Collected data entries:
------------------------------------------------------------

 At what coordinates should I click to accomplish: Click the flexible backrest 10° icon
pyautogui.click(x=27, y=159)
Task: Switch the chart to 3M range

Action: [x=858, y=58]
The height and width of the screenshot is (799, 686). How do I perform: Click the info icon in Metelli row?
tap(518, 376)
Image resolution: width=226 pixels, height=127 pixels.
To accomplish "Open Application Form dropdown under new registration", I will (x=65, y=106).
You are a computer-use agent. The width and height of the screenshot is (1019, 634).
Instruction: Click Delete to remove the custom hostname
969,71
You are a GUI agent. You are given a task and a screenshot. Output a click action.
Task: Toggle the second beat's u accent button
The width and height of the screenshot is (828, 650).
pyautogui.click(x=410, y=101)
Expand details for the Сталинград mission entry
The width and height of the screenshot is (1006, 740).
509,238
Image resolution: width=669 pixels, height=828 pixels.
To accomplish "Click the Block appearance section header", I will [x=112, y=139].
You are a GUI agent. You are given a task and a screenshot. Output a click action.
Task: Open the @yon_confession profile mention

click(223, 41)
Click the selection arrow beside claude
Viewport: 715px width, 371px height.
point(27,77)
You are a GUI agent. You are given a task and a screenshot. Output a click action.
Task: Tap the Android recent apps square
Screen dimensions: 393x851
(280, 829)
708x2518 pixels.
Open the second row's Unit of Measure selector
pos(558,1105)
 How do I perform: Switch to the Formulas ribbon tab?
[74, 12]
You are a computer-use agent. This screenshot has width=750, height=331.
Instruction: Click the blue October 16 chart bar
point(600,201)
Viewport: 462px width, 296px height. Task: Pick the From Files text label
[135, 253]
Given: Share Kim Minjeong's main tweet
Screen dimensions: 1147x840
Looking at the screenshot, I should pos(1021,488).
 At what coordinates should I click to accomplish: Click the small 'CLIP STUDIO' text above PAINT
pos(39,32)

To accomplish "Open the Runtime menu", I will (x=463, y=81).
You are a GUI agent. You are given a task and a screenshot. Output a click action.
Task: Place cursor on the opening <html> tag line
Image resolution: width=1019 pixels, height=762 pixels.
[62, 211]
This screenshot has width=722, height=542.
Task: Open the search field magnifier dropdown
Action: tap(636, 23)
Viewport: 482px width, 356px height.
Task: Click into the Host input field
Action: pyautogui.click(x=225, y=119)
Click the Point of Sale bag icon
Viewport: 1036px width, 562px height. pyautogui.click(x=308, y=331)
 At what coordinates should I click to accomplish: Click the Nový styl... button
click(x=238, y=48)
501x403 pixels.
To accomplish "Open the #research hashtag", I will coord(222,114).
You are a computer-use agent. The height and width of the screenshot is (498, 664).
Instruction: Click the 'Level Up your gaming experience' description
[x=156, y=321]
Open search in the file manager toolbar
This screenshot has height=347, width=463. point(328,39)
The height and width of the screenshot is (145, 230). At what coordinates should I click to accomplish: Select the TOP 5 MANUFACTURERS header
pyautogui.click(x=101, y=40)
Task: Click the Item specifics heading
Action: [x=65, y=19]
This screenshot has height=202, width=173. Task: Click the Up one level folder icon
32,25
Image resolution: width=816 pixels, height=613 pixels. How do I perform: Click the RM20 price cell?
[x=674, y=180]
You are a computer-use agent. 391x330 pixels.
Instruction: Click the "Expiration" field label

------------------------------------------------------------

Instructions to follow:
Copy the records out again word for word.

Finished exercise:
 At what coordinates should I click to accomplish: Click the flexible backrest 10° icon
pyautogui.click(x=27, y=159)
Task: Switch the chart to 3M range

Action: [x=858, y=58]
The height and width of the screenshot is (799, 686). How do I perform: Click the info icon in Metelli row?
tap(518, 376)
Image resolution: width=226 pixels, height=127 pixels.
To accomplish "Open Application Form dropdown under new registration", I will (x=65, y=106).
You are a computer-use agent. The width and height of the screenshot is (1019, 634).
Instruction: Click Delete to remove the custom hostname
969,71
You are a GUI agent. You are given a task and a screenshot. Output a click action.
Task: Toggle the second beat's u accent button
The width and height of the screenshot is (828, 650).
pyautogui.click(x=410, y=101)
Expand details for the Сталинград mission entry
The width and height of the screenshot is (1006, 740).
509,238
Image resolution: width=669 pixels, height=828 pixels.
To accomplish "Click the Block appearance section header", I will [x=112, y=139].
You are a GUI agent. You are given a task and a screenshot. Output a click action.
Task: Open the @yon_confession profile mention

click(223, 41)
Click the selection arrow beside claude
Viewport: 715px width, 371px height.
point(27,77)
You are a GUI agent. You are given a task and a screenshot. Output a click action.
Task: Tap the Android recent apps square
Screen dimensions: 393x851
(280, 829)
708x2518 pixels.
Open the second row's Unit of Measure selector
pos(558,1105)
 How do I perform: Switch to the Formulas ribbon tab?
[74, 12]
You are a computer-use agent. This screenshot has width=750, height=331.
Instruction: Click the blue October 16 chart bar
point(600,201)
Viewport: 462px width, 296px height. Task: Pick the From Files text label
[135, 253]
Given: Share Kim Minjeong's main tweet
Screen dimensions: 1147x840
Looking at the screenshot, I should pos(1021,488).
 At what coordinates should I click to accomplish: Click the small 'CLIP STUDIO' text above PAINT
pos(39,32)

To accomplish "Open the Runtime menu", I will (x=463, y=81).
You are a GUI agent. You are given a task and a screenshot. Output a click action.
Task: Place cursor on the opening <html> tag line
Image resolution: width=1019 pixels, height=762 pixels.
[62, 211]
This screenshot has width=722, height=542.
Task: Open the search field magnifier dropdown
Action: tap(636, 23)
Viewport: 482px width, 356px height.
Task: Click into the Host input field
Action: pyautogui.click(x=225, y=119)
Click the Point of Sale bag icon
Viewport: 1036px width, 562px height. pyautogui.click(x=308, y=331)
 At what coordinates should I click to accomplish: Click the Nový styl... button
click(x=238, y=48)
501x403 pixels.
To accomplish "Open the #research hashtag", I will coord(222,114).
You are a computer-use agent. The height and width of the screenshot is (498, 664).
Instruction: Click the 'Level Up your gaming experience' description
[x=156, y=321]
Open search in the file manager toolbar
This screenshot has height=347, width=463. point(328,39)
The height and width of the screenshot is (145, 230). At what coordinates should I click to accomplish: Select the TOP 5 MANUFACTURERS header
pyautogui.click(x=101, y=40)
Task: Click the Item specifics heading
Action: [x=65, y=19]
This screenshot has height=202, width=173. Task: Click the Up one level folder icon
32,25
Image resolution: width=816 pixels, height=613 pixels. How do I perform: Click the RM20 price cell?
[x=674, y=180]
You are a computer-use agent. 391x330 pixels.
Instruction: Click the "Expiration" field label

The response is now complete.